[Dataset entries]
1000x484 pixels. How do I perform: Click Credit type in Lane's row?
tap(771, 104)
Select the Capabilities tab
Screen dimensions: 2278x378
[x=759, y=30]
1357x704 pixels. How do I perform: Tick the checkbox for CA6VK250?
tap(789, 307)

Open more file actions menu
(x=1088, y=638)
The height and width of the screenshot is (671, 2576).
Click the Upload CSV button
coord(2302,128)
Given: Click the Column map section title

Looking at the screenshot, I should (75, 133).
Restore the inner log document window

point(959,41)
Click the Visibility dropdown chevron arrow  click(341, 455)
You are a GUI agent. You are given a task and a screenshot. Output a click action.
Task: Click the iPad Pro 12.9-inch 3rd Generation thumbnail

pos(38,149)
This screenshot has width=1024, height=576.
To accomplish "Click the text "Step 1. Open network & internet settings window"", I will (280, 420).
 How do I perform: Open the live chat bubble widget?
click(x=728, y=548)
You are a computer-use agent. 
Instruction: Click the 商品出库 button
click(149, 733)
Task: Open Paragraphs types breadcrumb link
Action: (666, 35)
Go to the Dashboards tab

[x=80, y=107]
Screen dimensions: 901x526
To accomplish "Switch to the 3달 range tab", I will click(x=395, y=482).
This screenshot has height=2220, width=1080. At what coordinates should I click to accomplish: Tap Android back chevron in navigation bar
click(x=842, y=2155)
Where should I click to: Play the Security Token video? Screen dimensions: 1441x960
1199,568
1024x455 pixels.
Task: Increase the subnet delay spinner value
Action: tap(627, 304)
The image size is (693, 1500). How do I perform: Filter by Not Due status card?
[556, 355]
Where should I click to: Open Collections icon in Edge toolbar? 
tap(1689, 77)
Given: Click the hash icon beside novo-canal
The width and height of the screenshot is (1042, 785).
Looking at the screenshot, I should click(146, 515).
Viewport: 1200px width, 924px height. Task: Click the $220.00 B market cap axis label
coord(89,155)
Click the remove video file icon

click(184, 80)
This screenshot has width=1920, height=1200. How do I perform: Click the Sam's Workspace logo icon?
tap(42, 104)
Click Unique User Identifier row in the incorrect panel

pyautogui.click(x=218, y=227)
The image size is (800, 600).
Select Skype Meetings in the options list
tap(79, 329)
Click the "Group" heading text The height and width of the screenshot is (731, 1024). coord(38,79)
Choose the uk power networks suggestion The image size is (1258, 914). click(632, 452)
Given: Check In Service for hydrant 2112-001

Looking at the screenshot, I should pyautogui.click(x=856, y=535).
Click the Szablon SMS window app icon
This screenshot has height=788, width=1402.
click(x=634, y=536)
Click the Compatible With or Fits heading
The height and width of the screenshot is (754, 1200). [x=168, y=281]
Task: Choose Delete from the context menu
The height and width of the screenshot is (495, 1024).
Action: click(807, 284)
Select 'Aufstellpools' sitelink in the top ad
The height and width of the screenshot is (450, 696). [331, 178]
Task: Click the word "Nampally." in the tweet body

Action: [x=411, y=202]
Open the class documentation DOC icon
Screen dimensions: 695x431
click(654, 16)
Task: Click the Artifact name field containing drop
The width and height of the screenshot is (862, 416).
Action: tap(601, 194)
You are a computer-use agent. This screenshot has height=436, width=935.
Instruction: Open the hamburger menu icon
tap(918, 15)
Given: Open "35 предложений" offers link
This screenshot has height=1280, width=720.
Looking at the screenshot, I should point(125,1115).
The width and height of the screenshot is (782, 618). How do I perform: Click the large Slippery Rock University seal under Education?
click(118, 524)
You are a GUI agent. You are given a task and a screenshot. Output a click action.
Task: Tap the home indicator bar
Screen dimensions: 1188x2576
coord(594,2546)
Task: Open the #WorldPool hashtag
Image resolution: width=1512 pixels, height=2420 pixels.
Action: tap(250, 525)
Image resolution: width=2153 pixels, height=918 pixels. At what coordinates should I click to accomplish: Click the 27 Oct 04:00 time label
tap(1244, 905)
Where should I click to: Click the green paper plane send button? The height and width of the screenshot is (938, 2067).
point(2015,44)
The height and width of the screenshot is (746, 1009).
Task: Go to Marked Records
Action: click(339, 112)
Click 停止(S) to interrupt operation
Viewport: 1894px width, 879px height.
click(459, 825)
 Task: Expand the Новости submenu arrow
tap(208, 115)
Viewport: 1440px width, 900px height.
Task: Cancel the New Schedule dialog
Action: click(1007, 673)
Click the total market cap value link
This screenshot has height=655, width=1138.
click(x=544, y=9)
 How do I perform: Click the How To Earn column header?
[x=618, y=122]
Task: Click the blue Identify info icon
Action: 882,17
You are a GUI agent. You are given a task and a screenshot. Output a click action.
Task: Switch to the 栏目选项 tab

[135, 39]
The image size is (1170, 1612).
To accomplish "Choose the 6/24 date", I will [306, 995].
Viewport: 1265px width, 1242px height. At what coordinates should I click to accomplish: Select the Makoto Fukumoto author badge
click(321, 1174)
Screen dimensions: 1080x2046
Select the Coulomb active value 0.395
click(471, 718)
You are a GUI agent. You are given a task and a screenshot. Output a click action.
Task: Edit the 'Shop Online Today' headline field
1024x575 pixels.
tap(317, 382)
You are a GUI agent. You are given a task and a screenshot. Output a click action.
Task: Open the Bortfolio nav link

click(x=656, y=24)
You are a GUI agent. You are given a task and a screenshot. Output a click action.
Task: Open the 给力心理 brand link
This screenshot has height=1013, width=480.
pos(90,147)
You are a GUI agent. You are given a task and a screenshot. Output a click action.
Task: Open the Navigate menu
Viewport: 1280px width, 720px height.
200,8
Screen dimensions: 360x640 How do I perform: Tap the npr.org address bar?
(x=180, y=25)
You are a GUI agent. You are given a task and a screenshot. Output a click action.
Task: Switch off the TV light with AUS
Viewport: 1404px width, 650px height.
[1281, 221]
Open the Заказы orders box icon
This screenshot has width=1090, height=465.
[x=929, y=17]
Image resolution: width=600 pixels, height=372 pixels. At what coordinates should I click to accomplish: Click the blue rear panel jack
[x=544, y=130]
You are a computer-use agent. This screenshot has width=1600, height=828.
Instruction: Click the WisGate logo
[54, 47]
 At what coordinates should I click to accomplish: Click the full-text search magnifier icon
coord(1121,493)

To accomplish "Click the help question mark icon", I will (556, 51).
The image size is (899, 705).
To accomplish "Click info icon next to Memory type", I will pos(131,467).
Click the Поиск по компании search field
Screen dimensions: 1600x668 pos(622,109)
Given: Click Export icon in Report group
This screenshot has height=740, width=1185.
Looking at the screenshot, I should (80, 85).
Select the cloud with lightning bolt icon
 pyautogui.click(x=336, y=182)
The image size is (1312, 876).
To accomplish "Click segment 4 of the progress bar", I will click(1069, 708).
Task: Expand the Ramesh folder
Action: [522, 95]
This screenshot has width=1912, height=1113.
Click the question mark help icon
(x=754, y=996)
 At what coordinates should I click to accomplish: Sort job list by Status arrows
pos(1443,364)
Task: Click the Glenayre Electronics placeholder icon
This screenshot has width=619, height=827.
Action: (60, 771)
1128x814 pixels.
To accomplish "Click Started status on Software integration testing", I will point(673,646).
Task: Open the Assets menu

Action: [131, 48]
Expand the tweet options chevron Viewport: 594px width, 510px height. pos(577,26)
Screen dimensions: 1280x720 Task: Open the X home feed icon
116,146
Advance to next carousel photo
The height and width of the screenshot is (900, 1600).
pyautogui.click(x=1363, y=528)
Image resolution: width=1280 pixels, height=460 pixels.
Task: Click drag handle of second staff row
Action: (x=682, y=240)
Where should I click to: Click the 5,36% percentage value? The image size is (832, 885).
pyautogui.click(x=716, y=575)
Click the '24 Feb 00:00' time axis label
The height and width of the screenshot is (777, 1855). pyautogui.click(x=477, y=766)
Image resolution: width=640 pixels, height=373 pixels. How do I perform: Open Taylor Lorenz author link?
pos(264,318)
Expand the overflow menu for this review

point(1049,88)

Directions: Tally the lines in the data that contain the string "Choose". Report only the total.

Response area: 3